Monday, October 29, 2012

My New Friend, Musa Author Ted Mendelssohn Teaches Me a New Trick

Getting a new blog post from Ted was a bit like kismet.  I have been wrestling with a component of a sci-fi I've been working with.  After reading his advice, I realize why I have a block about it.....while trying to write scientifically, I've actually been trying to be TOO scientific.  Here, let me let Ted explain it.  He does it so much better than me.

Ted Mendelssohn

Samantha has graciously invited me into her house – her blog, that is – with a post about including science in your writing. So here it is, the Big Basic Rule of Writing Science Fiction (because yes, there is only one):

Science fiction is NOT about science.

Period. Full stop.

Entirely new power sources? Travel to other star systems? Sentient non-human beings? Who cares? Seriously. An SF story is about none of these things. Rather, it's about the effects these things might have on the story's protagonists.

Good example: Robert Heinlein's classic 1940 short story, Blowups Happen. Five years before we had the atom bomb, and eleven before the first nuclear power plant came on line, Heinlein imagined a breeder nuclear reactor that provided power and medical radioactives to the entire western United States. And then he asked "But what if the plant is fundamentally unstable? What if it could explode in an atomic fireball?" The plant is vital to the US economy; it can't be shut down. But the engineers know that one mistake on their part could wipe the entire state of Nevada off the map in a multi-megaton explosion. The stress is unbearable, so they start to "blow up." Although there was plenty of science in the story, the most important thing was the stress on the human beings.
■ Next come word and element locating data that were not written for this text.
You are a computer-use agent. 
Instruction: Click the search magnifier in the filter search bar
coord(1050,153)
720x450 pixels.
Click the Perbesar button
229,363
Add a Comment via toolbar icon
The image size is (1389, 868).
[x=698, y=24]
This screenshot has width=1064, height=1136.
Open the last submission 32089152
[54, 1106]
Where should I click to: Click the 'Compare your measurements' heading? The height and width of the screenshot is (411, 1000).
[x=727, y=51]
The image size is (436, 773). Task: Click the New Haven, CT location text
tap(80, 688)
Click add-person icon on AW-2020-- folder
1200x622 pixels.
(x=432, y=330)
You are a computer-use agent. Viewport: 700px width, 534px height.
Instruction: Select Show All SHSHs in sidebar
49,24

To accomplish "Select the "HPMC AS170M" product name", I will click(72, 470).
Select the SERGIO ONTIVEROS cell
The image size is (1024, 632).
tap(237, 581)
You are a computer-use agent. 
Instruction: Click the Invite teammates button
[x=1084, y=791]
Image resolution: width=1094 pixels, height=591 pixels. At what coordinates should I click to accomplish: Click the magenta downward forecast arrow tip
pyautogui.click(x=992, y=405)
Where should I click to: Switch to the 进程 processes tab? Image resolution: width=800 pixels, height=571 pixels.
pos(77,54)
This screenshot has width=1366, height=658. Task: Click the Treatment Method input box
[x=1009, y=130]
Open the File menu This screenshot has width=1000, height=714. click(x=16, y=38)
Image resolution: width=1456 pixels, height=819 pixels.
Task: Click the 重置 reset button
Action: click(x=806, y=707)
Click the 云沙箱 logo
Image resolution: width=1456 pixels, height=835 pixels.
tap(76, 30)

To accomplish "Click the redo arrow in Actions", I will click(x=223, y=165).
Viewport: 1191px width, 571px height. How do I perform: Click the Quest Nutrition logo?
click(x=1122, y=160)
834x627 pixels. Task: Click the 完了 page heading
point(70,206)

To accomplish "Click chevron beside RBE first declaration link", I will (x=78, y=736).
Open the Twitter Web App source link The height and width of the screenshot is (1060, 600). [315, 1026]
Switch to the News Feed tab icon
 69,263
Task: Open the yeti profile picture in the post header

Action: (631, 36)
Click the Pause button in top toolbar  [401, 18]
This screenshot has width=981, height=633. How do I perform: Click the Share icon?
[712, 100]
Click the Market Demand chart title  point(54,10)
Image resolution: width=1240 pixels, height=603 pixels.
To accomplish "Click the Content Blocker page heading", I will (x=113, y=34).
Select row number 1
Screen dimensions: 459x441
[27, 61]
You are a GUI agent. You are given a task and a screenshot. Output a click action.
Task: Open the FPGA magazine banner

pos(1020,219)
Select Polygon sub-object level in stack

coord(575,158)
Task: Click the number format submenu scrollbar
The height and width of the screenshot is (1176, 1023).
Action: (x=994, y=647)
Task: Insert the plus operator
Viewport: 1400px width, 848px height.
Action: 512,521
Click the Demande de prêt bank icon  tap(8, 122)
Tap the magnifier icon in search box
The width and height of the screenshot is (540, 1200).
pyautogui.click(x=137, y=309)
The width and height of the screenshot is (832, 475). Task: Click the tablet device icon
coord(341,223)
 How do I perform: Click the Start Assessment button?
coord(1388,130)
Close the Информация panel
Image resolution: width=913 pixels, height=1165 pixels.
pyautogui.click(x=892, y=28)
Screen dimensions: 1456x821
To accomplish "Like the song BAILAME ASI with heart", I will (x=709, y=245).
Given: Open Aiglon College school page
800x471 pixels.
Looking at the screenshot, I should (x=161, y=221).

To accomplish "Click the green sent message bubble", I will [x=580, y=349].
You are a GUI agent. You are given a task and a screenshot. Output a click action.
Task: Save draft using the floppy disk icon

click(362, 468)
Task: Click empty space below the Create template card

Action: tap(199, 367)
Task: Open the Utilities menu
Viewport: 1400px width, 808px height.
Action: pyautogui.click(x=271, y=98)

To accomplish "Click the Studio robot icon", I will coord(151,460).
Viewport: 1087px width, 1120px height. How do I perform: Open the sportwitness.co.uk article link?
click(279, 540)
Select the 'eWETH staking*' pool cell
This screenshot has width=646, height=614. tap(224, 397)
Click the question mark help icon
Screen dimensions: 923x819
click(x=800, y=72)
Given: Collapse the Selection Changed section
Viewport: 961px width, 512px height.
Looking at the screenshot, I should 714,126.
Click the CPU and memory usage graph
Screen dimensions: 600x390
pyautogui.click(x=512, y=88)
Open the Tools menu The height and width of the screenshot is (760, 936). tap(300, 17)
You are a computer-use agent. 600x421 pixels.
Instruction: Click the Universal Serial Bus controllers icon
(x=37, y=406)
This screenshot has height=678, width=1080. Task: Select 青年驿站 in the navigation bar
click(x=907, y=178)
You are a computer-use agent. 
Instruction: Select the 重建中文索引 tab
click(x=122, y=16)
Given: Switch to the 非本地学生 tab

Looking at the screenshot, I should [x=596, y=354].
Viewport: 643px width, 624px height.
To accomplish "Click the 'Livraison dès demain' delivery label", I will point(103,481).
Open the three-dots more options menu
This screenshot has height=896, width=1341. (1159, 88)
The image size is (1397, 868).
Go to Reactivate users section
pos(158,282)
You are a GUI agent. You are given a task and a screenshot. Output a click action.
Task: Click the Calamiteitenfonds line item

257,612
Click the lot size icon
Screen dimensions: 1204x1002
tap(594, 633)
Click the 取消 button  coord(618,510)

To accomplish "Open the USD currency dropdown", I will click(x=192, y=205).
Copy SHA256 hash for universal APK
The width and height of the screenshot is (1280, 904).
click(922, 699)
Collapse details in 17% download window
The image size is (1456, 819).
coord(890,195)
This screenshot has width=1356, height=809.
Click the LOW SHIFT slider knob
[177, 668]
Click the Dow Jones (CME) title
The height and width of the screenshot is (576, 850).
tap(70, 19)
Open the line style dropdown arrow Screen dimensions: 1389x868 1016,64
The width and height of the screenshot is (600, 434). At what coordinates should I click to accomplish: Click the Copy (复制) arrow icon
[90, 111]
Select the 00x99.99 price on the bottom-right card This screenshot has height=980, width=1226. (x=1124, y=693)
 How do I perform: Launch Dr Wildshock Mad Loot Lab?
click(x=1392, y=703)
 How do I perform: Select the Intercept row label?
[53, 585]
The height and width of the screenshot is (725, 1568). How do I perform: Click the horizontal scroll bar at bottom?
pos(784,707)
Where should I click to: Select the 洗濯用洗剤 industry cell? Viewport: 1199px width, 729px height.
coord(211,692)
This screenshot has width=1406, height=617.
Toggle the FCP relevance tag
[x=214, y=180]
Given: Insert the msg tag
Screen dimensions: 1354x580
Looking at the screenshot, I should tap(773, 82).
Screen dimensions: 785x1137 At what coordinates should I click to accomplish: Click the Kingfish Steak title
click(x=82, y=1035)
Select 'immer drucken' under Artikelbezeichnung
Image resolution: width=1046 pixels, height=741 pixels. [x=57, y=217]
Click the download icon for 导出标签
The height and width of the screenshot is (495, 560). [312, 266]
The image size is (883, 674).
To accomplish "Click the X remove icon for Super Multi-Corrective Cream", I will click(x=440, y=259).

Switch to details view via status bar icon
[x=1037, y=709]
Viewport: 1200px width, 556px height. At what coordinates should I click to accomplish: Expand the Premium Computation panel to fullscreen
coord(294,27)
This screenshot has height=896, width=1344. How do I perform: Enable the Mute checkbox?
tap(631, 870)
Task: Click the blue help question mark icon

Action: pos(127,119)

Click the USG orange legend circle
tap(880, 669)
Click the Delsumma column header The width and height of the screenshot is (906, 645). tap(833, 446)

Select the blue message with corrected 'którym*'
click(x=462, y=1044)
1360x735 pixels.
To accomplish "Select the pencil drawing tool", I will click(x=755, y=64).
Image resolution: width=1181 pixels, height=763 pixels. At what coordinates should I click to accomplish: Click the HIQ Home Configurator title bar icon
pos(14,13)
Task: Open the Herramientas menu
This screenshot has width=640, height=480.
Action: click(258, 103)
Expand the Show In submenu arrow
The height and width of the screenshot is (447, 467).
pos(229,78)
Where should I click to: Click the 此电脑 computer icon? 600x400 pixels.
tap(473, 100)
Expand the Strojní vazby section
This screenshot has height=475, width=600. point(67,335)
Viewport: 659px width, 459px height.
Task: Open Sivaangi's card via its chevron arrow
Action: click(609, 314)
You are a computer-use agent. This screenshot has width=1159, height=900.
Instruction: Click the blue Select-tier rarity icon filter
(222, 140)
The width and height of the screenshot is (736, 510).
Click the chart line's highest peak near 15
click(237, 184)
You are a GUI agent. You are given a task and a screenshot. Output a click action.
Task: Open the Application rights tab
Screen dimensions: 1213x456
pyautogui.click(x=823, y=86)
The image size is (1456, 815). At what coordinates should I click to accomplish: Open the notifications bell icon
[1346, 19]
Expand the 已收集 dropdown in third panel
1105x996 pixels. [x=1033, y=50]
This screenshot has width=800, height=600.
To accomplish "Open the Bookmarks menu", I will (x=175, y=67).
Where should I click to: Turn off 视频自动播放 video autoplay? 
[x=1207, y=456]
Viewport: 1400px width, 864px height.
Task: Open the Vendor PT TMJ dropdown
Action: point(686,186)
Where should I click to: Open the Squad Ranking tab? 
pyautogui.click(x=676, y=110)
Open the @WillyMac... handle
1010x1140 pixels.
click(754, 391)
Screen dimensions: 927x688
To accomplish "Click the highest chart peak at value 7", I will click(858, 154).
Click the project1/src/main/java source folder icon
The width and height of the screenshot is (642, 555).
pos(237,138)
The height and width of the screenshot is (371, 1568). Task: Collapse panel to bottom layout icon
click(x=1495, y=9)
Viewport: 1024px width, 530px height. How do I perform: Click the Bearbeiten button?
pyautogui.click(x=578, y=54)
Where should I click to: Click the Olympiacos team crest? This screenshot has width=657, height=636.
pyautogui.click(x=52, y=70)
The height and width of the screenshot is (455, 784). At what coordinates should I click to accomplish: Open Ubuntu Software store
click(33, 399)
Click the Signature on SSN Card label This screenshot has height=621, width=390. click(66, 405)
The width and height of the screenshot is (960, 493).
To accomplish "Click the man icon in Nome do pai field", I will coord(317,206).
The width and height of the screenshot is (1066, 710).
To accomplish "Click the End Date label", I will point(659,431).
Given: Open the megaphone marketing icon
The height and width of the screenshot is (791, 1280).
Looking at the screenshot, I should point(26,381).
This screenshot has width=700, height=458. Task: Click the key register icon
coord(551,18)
Another classic example: Cordwainer Smith's Scanners Live in Vain. Smith asked the question: "What if space flight requires men to undergo radical transformations – to become partially machine, to lose some of their humanity? How will they behave?" His answer was utterly believable – that men who had sacrificed so much, and lost so much of what makes us human, would protect their power and status with extreme, terrible acts that they would never have considered before they were transformed.

This is how to use science in fiction: Understand the implications of a new development, and follow them wherever they might go. What if genetic engineering allows us to give up sleep? What would the psychological effects of immortality really be like? Instead of creating a world you like and finding science to justify it, look at science and wonder what the implications might be.

And go from there.

Thanks, Ted!  And if you liked what you read here, you will love to get more comfortable with his works.  Buy and read, and let him know how you felt.  The best way to support an indie author is to buy an indie author.  We all thank you.

Ted's new book is from Musa Publishing:  

And you can become a follower of his, here:  


  1. Thanks for those words of wisdom, Ted. For someone who can't read technical stuff, much less write it, it's a relief to know that the best way to tackle the technical side of sci-fi is to leave most of it out.

  2. You make it sound so easy now, Ted. Thanks!

  3. Thanks Ted. I don't at the moment write SF but that idea of looking at a 'what if?' and taking it from there is essentially the basis of all types of fiction. Words of common sense. Great stuff.

  4. Thanks, everyone. I'm glad you found it helpful.